As they learn, forward lean can be backed off, but more often they end up complaining that it hurts...Try explaining to them why it is helping them learn (tough sell) I have found this to be a very effective technique is helping little groms make it happen.

Just a side note... Kids 5-8 years old seem to have the most trouble; after the age of ten there physical development enabling them make these kinds of movements ramps up exponentially... I have seen in work over and over...


----------



## Guest (Oct 20, 2008)

Good advice, thanks! Im curious as to what he might be riding, he is 5'4" 120lbs and wears a mens 9 shoe... kind of a big 10 year old! He will be renting for now. Any guesses on what size board they will set him up on?


----------



## Guest (Oct 20, 2008)

right under his chin,..not sure of the size.. even slightly shorter to make it easier to handle... jeez he is a big boy..
Rental boards tend to be heavy and stiff. The qualities you look for in a board best for beginners is a soft one.. ie. Longiudinally and torsionally. This makes it easier for them to work the board and learn how to turn... again, I think your off the shelf rental board from a resort are designed for durability.. but he is a big boy and it sounds like he will be okay.

Another option I should mention, is a rental board from a shop, or an upgrade at a resort with the qualities I mentioned above, but given his size I think he will be okay.. good luck.. And please share your experience with us on this site and let us know how it went... remember to smile and be as positive as you can.. He is a skier and this will help him, but he will still spend a fair amouont of time on his bum...TAKE A LESSON FROM A PROFESSIONAL INSTRUCTOR!! CHEERS!!


----------



## Snowjoe (Jul 3, 2007)

Where are you finding him a soft powder day in november? In Alberta (I'm only guessing from your name). Let me know I'll be there!

Anyway, obviously children that age get bored REALLY quickly, so don't expect him to want to learn everything like an adult might, relate skills to a game. Achievable goals and praise when he achieves them. I also like to break it up with some very basic stationary flatground freestyle tricks. Kids love to jump around, and they'll have heaps of fun doing some ollies, and if stationary some 180's too, most kids can manage that and it keeps them entertained, whilst getting them feeling more comfortable on the board.

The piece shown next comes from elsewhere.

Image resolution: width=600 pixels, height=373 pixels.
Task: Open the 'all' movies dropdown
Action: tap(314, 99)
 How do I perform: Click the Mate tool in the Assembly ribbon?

Just keep it fun, and its important he learns at his pace, not what you think he should learn at!


----------



## Guest (Oct 20, 2008)

don't agree with teaching freestyle until they can handle themselves, control there speed side slipping and or traversing ...or close.. I do however understand WHY you would do so to keep them stoked and interested... Now, if as you say he or she is getting bored, or shows the ability to be ready thats different... but for a first time lession, In my experience Teaching freestyle is not appropriate.

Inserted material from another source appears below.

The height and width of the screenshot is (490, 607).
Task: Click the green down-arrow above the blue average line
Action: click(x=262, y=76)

I suppose stationairy freestyle might be appropriate depending upon the indvidual; As we both know we all progress differently.... but personally there are many other things I would try first, and I think a first time lesson would be time better spent on other fundamentals other than flat land freestyle..

Just expressing my opinion in hopes that it may produce discussion... all the best :thumbsup:

I mean no dis-respect at all.


----------



## Guest (Oct 20, 2008)

Snowjoe said:


> Where are you finding him a soft powder day in november? In Alberta (I'm only guessing from your name). Let me know I'll be there!
> 
> Anyway, obviously children that age get bored REALLY quickly, so don't expect him to want to learn everything like an adult might, relate skills to a game. Achievable goals and praise when he achieves them. I also like to break it up with some very basic stationary flatground freestyle tricks. Kids love to jump around, and they'll have heaps of fun doing some ollies, and if stationary some 180's too, most kids can manage that and it keeps them entertained, whilst getting them feeling more comfortable on the board.
> 
> Just keep it fun, and its important he learns at his pace, not what you think he should learn at!

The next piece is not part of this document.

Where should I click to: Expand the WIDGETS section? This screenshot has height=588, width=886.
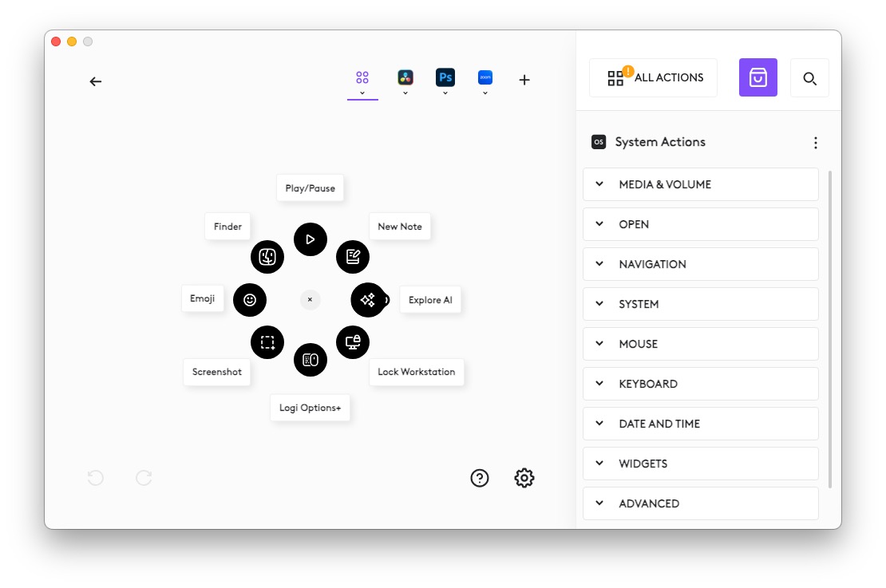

 Sunshine Village in Banff always has fresh pow! I have never been there when it didn't snow, they get 33 feet anually, always lots of fresh! 
LOL, see you there!

I am pretty sure he will be doing alot of falling on his butt just trying to balance, I really can't see him doing tricks the first day! This is why I want to make sure the day is fun for him, I remember how hard it was for me on my first day...


----------



## Snowjoe (Jul 3, 2007)

oneplankawanka said:


> don't agree with teaching freestyle until they can handle themselves, control there speed side slipping and or traversing ...or close.. I do however understand WHY you would do so to keep them stoked and interested... Now, if as you say he or she is getting bored, or shows the ability to be ready thats different... but for a first time lession, In my experience Teaching freestyle is not appropriate.
> 
> I suppose stationairy freestyle might be appropriate depending upon the indvidual; As we both know we all progress differently.... but personally there are many other things I would try first, and I think a first time lesson would be time better spent on other fundamentals other than flat land freestyle..
> 
> ...


I can totally see where you're coming from, perhaps I didn't explan it too much. I didn't so much mean a full freestyle focus, just after they have done a few trips up the bunny hill and starting to lose a bit of interest inthe skill at hand it can be a welcome break for them to be allowed to jump around a bit on the flat at the bottom. I'm not talking any serious time, like a couple of minutes at the most just to let them chill out and have a good time. Plus I figure any break you can give them whilst they are still on a board is a bonus! 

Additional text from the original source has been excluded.